Les Alliés n’ont apporté que des modifications de détail à leur dispositif :

Wittgenstein à l’extrême droite se tient avec l’essentiel des troupes russes entre les villages de Prohlis et Leubnitz. Seule son avant-garde est descendue dans la plaine, le gros de ses forces occupe les hauteurs.

Il a sur ses arrières, côté droit le grand-duc Constantin (Великий князь Константи́н Па́влович et la cavalerie de la garde russe ; côté gauche les grenadiers de Mikhaïl Andreïevitch Miloradovitch (Михаил Андреевич Милорадович, vers Klein-Pestitz [Kleinpestitz].

Le champ de bataille à Klein-Pestitz
Le champ de bataille à Kleinpestitz

Les Prussiens de Kleist complètent l’aile gauche alliée, entre Leubnitz et Räcknitz. Eux aussi ont installé leur avant-garde dans la plaine, non loin de Strehlen.

La garde prussienne, elle, prend position un peu en retrait. Russes et Prussiens obéissent à Barclay de Tolly. Viennent ensuite, au centre, les divisions autrichiennes du comte Hieronymus Karl von Colloredo-Mansfeld  et de Jean-Gabriel-Joseph-Albert du Chasteler de Courcelles , échelonnées depuis Räcknitz jusqu’à Plauen [Altplauen] . Le Tsar s’établit dans le premier de ces villages, accompagné de Moreau. De là où il se trouve, il pourrait presque apercevoir Napoléon.

La gauche est sous la responsabilité directe des Autrichiens :

Les grenadiers de Bianchi, détachés du Corps de Gyulai, occupent le terrain à l’est du ravin de Plauen, vers Gittersee [51.00650, 13.69695], précédant les réserves autrichiennes commandées par le prince Frédéric Joseph Ludwig Carl August de Hesse-Hombourg (futur Frédéric VI) .

Gittersee : le bois
Le bois de Gittersee

Le reste du Corps de Gyulai se tient à Töltschen, à l’ouest de la gorge de Plauen.

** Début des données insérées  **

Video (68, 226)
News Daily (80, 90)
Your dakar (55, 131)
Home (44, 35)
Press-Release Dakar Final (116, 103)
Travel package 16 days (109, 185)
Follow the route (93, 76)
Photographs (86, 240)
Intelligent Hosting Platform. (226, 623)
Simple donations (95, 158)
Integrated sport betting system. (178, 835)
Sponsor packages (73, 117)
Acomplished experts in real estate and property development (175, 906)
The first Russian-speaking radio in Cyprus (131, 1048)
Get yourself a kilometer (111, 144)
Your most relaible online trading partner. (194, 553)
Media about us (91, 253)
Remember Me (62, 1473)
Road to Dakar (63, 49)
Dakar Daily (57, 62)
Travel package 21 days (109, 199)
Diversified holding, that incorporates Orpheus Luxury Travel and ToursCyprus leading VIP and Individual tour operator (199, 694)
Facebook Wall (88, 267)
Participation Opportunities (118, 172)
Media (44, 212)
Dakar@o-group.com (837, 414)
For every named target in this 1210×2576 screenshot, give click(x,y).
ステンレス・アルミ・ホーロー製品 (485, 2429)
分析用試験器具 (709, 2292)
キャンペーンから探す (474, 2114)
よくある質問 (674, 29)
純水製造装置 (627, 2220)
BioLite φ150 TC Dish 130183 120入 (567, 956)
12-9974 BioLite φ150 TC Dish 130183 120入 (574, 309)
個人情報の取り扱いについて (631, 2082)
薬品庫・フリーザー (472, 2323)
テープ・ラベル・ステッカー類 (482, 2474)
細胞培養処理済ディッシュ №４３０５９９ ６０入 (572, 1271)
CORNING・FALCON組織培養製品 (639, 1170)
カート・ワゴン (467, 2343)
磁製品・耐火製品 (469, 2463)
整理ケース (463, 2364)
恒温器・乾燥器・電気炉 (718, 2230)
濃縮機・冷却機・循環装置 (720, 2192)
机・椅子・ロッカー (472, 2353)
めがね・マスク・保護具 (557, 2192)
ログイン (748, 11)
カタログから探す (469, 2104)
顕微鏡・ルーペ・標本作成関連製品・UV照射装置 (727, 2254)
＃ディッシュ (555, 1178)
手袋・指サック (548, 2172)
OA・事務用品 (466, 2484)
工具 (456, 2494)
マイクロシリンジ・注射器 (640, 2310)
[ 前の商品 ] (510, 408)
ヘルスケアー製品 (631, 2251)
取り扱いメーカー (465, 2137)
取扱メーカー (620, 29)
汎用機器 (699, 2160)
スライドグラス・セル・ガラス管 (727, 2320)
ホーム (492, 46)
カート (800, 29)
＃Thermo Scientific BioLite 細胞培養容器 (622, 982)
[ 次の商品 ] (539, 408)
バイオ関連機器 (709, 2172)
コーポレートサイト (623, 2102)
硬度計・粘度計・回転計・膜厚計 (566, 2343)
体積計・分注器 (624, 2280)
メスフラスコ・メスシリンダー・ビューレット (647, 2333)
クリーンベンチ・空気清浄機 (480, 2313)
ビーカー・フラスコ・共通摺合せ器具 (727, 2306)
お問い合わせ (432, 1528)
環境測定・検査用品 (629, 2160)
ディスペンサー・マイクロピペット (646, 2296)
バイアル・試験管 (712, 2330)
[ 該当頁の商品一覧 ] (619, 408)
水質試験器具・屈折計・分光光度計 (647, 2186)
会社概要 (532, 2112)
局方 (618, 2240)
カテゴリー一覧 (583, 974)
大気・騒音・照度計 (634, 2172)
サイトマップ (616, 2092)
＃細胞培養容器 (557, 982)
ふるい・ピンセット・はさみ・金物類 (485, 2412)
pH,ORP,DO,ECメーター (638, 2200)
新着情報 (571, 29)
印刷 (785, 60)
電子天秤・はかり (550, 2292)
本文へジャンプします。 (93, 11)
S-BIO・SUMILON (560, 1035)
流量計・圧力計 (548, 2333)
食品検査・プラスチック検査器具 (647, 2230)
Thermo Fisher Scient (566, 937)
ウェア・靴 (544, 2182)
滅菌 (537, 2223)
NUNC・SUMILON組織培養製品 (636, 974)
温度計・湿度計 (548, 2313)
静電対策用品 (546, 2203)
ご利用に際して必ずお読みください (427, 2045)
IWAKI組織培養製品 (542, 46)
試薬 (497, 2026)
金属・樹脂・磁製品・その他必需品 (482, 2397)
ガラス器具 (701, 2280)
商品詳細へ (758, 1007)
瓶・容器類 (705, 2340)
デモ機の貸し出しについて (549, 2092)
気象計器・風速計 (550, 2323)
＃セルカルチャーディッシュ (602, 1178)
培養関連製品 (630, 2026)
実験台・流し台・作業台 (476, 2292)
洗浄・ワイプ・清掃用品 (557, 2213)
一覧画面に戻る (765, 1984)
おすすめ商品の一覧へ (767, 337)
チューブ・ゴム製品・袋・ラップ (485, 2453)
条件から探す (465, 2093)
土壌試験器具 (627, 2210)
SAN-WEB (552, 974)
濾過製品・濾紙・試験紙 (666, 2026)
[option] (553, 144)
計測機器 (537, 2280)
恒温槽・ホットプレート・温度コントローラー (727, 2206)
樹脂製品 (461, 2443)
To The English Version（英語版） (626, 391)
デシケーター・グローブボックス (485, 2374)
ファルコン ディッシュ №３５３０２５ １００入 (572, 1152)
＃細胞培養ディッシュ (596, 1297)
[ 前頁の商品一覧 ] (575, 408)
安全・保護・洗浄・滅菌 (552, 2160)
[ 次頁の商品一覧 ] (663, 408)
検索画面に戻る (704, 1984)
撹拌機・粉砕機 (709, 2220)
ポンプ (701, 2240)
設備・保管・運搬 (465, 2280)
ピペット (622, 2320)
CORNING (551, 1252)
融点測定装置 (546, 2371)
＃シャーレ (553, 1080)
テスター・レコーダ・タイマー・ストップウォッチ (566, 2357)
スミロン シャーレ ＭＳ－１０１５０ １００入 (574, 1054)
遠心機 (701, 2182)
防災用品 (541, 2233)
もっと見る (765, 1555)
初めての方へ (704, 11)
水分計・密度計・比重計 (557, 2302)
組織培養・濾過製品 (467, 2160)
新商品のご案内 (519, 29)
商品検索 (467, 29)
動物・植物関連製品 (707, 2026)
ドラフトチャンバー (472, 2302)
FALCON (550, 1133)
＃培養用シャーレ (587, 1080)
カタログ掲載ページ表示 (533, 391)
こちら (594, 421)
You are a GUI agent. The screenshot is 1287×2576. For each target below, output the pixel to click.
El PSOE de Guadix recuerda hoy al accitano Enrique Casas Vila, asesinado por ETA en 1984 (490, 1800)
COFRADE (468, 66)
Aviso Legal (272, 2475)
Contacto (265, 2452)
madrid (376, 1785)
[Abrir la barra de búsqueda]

Il y a encore, sur sa gauche, la division d’infanterie d’Alois Gonzaga Joseph Franz de Paula Theodor von Liechtenstein , à Rosthal [Roßthal] [51.03088, 13.67392] et Corbitz [Altgorbitz / Obergorbitz]  [51.03737, 13.66995]

Puis, encore plus à gauche, la division de Joseph Mesko von Felso-Kubiny , avant-garde du Corps de Klenau, entre Comptitz [Altgompitz] [51.044235, 13.64013] et Altfranken [51.03408, 13.64585].

Reprise des combats : offensives françaises sur les ailes

La canonnade commence dès que le brouillard se lève quelque peu. Le grand nombre de bouches à feu présentes sur le champ de bataille (1 200 à peu près) lui donne aussitôt une forte intensité.

Bientôt, à droite, le général Teste expulse les tirailleurs autrichiens du village de Löbda, et s’avance jusqu’au débouché du vallon de Plauen. Le maréchal Victor forme ses troupes en colonnes, qui entreprennent de gravir les hauteurs pour enlever les villages de Töltschen, Rosthal et Corbitz. Enfin, Murat galope avec ses soixante escadrons à droite (ouest) de la chaussée de Freiberg. Ce mouvement s’achève vers 10 heures 30.

Au centre, Gouvion-Saint-Cyr déloge les Prussiens du village de Strehlen puis se met à leur poursuite vers les hauteurs de Leubnitz. Mais les Prussiens se reprennent, font face, et un engagement violent débute. Ney se déploie entre Gruna et Döbritz puis avance sur Reick avec ses 36 000 hommes et cinq ou six mille chevaux, repoussant Wittgenstein.

Ces manoeuvres sur les ailes durent jusque vers onze heures, tandis que la bataille se résume presque à la canonnade qui se perpétue, les combats du Corps de Gouvion-Saint-Cyr exceptés.

Les Coalisés s’inquiètent surtout de la marche de Ney, car ils ignorent tout de ce qui se passe sur leur gauche au-delà du vallon de Plauen, que le relief rend invisible. Jomini propose de bloquer Ney, lorsqu’il aura atteint le village de Prohlis, en employant les réserves russes de Barclay de Tolly et de percuter simultanément son flanc droit en y projetant la masse des corps prussiens. Le Tsar soutient cette suggestion, Schwarzenberg l’accepte, les Prussiens en raffolent, l’ordre est transmis à Barclay.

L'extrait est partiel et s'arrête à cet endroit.